-- PROVIDED DATA follows --
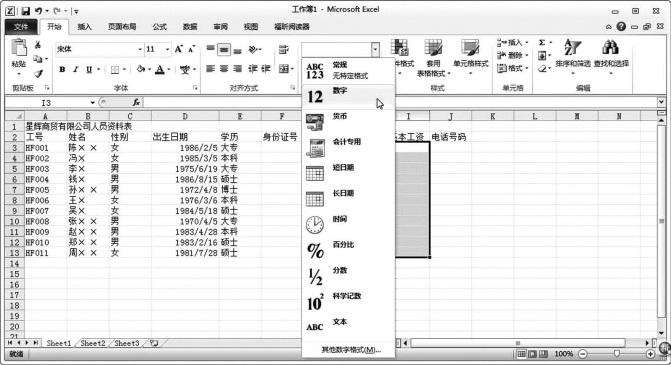
Task: Toggle Italic formatting button
Action: tap(75, 69)
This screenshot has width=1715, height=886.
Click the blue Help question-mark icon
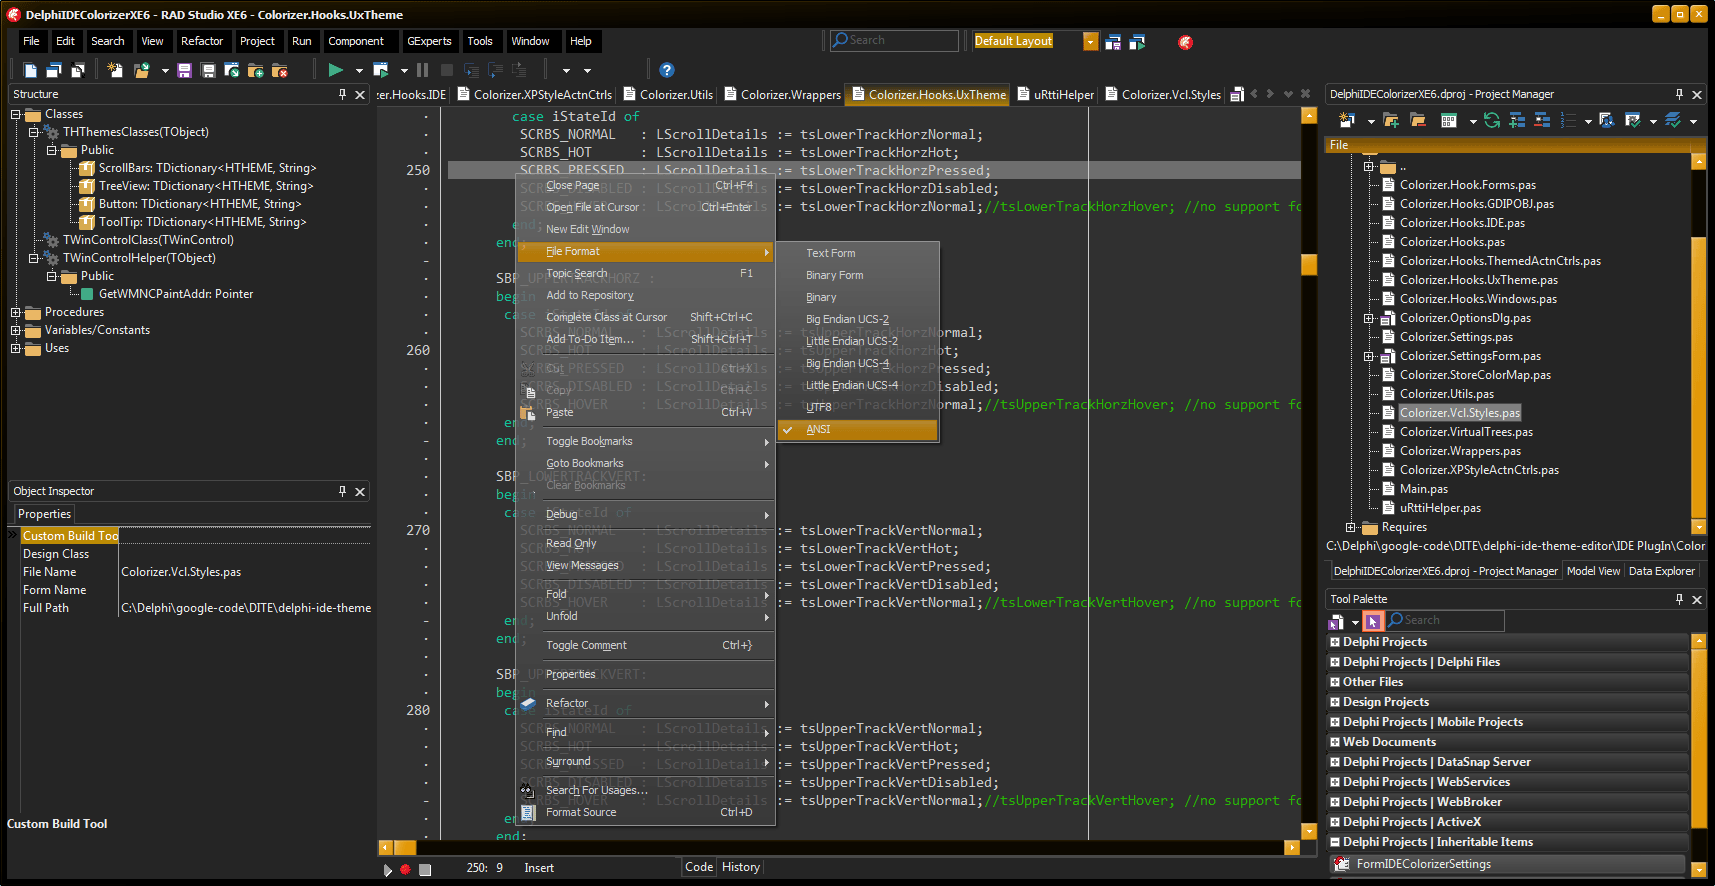[x=667, y=70]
-- PROVIDED DATA concluded --
- WORK TO BE COMPLETED
Output exactly the lines from the one that has "This screenshot has width=1715, height=886." through the end of the data. Do not include pictures.

- EXPECTED OUTPUT
This screenshot has width=1715, height=886.
Click the blue Help question-mark icon
[x=667, y=70]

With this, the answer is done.